TASK STATEMENT ::
Working from the entries below, count every line that includes the word "checkbox". Return the figure alone.

(Saved data entries)
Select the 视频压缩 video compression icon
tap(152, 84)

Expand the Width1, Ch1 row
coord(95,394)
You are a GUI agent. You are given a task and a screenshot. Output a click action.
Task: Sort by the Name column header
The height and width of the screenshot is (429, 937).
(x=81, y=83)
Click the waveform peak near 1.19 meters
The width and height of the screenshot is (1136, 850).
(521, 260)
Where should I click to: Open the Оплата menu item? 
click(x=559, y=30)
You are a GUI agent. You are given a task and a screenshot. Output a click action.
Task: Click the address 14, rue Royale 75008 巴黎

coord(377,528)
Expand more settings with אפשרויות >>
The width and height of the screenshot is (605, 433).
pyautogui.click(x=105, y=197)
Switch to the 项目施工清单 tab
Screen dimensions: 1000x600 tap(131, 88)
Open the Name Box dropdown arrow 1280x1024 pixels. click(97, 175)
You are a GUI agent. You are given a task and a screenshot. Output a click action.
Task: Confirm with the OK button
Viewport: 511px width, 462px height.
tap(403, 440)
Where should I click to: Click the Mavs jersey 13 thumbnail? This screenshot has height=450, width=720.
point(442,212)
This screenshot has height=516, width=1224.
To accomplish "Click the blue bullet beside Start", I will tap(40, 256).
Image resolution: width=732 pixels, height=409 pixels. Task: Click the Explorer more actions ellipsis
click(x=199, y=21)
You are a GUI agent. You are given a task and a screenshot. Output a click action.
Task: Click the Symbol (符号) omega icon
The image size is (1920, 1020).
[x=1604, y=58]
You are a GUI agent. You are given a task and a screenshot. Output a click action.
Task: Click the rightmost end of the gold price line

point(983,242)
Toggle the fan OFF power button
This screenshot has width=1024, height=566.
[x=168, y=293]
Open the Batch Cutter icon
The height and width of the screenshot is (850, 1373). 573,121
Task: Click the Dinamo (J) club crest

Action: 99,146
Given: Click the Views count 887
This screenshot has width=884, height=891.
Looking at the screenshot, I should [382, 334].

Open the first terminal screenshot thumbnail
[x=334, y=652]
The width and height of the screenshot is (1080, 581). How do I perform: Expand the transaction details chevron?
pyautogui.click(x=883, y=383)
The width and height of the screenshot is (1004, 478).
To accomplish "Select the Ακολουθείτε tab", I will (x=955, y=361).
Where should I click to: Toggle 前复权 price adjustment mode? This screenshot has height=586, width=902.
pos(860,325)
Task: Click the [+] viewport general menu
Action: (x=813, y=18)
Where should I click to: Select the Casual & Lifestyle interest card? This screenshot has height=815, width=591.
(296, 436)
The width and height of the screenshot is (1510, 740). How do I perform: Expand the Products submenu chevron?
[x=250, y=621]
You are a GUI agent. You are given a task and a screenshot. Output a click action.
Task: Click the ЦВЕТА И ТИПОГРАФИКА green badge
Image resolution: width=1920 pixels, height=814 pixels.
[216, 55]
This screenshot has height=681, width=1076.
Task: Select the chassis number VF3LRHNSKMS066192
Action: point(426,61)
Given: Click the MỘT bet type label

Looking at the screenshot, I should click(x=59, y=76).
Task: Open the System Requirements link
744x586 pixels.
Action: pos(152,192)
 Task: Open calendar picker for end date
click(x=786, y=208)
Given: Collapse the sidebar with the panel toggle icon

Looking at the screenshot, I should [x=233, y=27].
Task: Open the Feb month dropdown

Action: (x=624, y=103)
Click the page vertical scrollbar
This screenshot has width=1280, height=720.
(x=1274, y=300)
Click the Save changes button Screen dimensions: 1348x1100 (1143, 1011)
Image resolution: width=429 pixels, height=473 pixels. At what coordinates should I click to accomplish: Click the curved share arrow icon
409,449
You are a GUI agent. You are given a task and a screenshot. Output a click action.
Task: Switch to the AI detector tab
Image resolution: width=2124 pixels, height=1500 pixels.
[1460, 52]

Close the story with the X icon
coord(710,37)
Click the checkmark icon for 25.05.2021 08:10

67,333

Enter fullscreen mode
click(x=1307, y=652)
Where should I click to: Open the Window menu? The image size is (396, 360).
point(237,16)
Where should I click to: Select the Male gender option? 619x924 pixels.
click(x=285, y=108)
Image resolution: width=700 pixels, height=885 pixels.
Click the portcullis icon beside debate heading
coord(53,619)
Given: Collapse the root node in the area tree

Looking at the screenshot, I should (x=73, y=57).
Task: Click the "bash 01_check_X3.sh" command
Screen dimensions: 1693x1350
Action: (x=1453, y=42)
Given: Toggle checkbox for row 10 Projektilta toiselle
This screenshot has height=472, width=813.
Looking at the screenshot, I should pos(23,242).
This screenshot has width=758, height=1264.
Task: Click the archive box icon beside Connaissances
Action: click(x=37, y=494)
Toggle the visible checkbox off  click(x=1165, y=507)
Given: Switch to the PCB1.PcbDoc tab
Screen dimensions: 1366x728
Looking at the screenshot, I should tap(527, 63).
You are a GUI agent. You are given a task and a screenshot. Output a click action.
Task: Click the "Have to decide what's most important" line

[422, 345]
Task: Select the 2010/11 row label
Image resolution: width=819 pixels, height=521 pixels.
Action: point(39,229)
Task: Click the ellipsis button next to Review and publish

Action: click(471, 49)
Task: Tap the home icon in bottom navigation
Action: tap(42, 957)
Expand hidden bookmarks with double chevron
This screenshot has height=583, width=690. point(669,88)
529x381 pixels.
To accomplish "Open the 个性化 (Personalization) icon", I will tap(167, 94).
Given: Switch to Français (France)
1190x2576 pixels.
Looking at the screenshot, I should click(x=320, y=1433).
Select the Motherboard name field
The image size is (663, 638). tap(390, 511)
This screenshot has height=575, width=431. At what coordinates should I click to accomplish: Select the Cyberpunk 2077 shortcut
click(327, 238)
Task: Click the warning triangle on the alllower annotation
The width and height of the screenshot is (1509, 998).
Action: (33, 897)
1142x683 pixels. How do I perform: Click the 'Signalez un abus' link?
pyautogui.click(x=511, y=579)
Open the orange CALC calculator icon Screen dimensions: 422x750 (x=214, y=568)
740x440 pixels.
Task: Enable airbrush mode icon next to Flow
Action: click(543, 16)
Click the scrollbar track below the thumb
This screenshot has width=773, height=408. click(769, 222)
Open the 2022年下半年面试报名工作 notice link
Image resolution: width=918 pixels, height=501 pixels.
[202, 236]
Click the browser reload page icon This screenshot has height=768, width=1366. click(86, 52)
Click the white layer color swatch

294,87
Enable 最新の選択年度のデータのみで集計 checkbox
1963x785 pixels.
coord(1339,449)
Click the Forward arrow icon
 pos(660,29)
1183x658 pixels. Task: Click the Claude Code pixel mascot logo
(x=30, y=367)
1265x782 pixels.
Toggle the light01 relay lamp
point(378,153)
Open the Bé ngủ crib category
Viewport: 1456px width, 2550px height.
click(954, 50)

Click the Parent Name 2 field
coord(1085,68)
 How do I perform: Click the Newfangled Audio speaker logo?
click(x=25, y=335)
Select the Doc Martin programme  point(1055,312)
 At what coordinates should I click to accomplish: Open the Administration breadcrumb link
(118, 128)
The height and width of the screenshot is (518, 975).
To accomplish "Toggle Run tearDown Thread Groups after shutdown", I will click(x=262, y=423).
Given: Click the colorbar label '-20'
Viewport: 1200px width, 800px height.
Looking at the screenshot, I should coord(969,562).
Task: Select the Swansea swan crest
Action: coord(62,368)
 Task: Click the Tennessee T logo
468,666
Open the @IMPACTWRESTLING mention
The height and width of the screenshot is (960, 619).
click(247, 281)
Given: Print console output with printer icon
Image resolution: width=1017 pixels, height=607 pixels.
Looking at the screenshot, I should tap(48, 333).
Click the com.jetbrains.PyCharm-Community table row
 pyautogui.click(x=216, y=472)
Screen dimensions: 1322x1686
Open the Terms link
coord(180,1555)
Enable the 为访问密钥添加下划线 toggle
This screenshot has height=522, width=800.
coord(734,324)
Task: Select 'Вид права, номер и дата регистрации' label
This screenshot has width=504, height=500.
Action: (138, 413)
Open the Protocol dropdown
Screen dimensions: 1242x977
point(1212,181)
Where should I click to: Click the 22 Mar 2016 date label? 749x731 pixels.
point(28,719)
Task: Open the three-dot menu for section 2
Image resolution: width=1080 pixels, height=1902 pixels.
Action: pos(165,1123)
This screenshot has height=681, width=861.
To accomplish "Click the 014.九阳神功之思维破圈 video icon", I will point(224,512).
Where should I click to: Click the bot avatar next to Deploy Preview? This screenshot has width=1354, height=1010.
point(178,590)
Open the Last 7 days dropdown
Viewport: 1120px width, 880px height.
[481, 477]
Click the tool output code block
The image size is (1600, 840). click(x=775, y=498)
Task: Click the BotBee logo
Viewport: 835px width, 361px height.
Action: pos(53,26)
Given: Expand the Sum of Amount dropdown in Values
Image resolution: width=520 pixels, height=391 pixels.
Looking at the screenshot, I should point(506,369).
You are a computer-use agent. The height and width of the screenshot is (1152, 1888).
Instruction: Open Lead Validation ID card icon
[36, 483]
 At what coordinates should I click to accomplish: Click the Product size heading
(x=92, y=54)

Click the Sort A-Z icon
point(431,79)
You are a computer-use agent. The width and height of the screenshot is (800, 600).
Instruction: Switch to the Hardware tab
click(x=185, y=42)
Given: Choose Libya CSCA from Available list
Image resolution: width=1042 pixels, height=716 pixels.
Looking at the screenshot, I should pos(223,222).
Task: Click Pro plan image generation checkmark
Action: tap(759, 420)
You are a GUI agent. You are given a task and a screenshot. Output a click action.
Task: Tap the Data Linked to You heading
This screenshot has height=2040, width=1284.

REPLY ::
3